Three men from the United Kingdom are going on trial in Russian-occupied eastern Ukraine accused of taking part in the war as mercenaries.
John Harding, Dylan Healy, and Andrew Hill were captured by pro-Moscow forces in Mariupol and will be tried by the Supreme Court of the Donetsk People’s Republic, along with Mathias Gustafsson, a Swede, and Vjekoslav Prebeg, who is from Croatia.
Mariupol is part of the Donetsk People’s Republic, a pro-Russian state which declared independence from Ukraine a week before President Vladimir Putin ordered the invasion.
Healy, who is 22, is believed to be an aid worker from Cambridgeshire, but little is known about Harding and Hill.
Man May Have Fought in Syria
Tass claimed Harding, who is 60, had fought with Kurdish guerrillas in the conflict in Syria.Last month the same court sentenced two British men, Aiden Aslin, 28, and Shaun Pinner, 48, for being mercenaries, but the UK’s Foreign Office called them “sham judgements” and the European Court of Human Rights ordered Moscow not to allow the sentences to be carried out.
A Foreign Office spokeswoman said: “We condemn the exploitation of prisoners of war and civilians for political purposes and have raised this with Russia. We are in constant contact with the government of Ukraine on their cases and are fully supportive of Ukraine in its efforts to get them released.”

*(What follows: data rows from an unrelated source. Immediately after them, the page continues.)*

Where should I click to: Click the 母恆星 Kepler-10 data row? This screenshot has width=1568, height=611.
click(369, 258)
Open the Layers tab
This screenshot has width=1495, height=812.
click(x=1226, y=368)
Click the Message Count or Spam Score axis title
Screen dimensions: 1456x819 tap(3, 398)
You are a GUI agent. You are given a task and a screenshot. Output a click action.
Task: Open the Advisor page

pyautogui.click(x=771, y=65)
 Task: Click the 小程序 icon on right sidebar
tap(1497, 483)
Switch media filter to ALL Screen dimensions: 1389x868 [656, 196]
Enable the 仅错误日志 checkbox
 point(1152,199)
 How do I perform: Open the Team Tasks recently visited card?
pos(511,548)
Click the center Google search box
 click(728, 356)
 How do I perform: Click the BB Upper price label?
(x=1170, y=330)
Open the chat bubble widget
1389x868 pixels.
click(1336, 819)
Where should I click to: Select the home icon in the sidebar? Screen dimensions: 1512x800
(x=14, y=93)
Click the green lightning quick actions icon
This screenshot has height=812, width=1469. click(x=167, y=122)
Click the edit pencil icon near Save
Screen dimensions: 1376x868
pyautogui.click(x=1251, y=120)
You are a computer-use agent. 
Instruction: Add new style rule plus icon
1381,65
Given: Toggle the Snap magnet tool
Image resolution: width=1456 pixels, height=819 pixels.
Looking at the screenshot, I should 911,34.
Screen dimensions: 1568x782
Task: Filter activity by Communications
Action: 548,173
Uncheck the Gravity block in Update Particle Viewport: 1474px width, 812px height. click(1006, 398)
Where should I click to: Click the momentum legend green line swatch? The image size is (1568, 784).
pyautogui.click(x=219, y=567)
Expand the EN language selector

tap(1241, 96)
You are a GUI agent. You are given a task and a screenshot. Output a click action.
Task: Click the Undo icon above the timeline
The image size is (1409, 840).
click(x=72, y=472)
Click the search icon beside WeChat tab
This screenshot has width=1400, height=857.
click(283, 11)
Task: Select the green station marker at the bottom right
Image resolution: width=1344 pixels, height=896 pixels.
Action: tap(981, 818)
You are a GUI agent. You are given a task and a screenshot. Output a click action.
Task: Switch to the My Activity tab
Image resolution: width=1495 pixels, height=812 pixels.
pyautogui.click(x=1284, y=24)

Mariupol, a port on the Sea of Azov—a large inlet of the Black Sea which separates Crimea from Russia—was the scene of fierce fighting earlier this year.
The trial comes as the Russian foreign ministry issued a list of 39 individuals, including Labour Party leader Sir Keir Starmer and former Prime Minister David Cameron, who were subject to sanctions and banned from entering Russia.
Moscow said the action was in retaliation for UK sanctions issued against various Russian ministers, officials, and oligarchs.